May
25
Setting up some long weekend reading for all my American readers. We Canadians will have make do with the usual two.
- Facebook Platform Could Be A Google-Like Market-Driven Growth Engine. Scott Karp with some great thoughts on the new Facebook Platform. Newspapers need to pay attention because this is your competition or collaborator, too, and perhaps in time in more profound ways than Google may be.
- Adelante con Corante: or why newspaper people should spend this weekend fishing. Inksniffer is fast emerging as one of my daily must-reads. This post digging into why newspapers need to change their speed of change is a good example of why.

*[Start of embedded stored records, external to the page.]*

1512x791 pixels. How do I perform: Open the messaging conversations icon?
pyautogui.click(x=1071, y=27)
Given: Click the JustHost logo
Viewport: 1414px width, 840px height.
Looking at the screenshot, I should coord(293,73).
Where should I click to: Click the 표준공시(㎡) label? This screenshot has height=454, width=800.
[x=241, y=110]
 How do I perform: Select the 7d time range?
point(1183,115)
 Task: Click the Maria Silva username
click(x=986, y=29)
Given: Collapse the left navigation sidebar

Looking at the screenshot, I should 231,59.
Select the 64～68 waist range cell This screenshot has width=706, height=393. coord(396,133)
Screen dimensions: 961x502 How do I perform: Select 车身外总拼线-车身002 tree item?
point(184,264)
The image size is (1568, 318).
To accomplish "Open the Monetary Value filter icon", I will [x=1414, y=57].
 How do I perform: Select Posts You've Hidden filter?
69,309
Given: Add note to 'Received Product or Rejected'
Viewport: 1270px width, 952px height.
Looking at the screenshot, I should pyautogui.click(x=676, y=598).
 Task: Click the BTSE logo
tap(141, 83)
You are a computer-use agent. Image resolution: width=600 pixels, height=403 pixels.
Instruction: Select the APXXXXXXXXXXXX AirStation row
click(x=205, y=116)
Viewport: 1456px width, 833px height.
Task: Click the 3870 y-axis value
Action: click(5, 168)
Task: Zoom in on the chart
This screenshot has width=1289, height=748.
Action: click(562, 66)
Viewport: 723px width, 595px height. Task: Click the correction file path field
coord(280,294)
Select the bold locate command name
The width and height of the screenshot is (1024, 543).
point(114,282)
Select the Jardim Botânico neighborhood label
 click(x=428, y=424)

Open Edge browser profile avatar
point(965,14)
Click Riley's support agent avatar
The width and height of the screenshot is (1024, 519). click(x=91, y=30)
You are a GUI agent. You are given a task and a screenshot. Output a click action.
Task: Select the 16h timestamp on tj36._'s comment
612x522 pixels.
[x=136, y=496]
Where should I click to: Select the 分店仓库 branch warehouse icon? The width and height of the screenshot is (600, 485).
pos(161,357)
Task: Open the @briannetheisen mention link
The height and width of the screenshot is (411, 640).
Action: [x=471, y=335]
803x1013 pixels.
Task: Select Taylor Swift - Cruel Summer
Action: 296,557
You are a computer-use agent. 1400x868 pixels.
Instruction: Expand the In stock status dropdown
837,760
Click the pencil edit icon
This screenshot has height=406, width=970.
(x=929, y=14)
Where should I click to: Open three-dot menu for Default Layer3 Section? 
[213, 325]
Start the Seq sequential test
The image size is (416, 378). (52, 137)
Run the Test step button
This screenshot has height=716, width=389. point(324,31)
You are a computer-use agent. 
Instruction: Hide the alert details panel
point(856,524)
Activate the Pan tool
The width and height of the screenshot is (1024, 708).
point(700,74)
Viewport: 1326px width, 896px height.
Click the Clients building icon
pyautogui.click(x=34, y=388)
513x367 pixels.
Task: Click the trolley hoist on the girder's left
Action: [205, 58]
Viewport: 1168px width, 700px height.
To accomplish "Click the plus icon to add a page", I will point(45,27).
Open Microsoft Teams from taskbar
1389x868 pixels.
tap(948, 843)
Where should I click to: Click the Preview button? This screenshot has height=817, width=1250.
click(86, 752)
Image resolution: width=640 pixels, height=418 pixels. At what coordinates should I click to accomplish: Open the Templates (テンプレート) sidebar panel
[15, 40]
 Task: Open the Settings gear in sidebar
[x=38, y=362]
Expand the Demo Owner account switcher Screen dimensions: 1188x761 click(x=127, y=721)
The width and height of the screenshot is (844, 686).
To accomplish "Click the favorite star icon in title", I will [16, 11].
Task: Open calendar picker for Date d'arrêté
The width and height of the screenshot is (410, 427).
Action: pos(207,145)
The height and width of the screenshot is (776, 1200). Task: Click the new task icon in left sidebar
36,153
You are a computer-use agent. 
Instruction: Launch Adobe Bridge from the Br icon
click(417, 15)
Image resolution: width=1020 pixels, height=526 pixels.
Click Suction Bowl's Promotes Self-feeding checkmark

- Because paper is scarce. And so is time. Doc Searls has written in praise of the print newspaper and in support of the value it may be able to charge for. Mathew Ingram disagrees.
- Questions about production for reporter video. Angela Grant has some ideas about how newspapers can structure themselves to deal with video.
- Are You a Micro Media Mogul Or a Media Maker? And there’s a middle way, too, as Jim Long reports.
- Visual literacy in multimedia journalism. A great post from Mindy McAdams that I intend to outright steal for part of my online journalism class this fall.
- Tiny US paper drives multimedia changes. Some aggressive ideas from a small-town newspaper, including “the Star Car, a rebranded version of the WiFi-enabled, fully-kitted-out, mobile internet reporting vehicle pioneered by NewsGear at the NewsPlex newsroom planning organisation.”
- Prediction: Newspapers Will Rule the Video World. Dorian Benkoll at Rebuilding Media passes on some predictions. This is a hard one to call: the increasingly-aware TV stations have the expertise; the newspapers have the significantly larger newsgathering staffs. I’m not ready to put my money on any “winner” of the video news-telling space.
- New version of Soundslides to add pan/zoom, thumbnail menus and more. Joe Weiss’s amazing program is getting more features and generating lots of buzz in the mediasphere.
- The business we’re in. This is almost a week old, but Neil McIntosh’s piece shouldn’t be forgotten, as he argues newspapers really need to reconsider the fundamentals.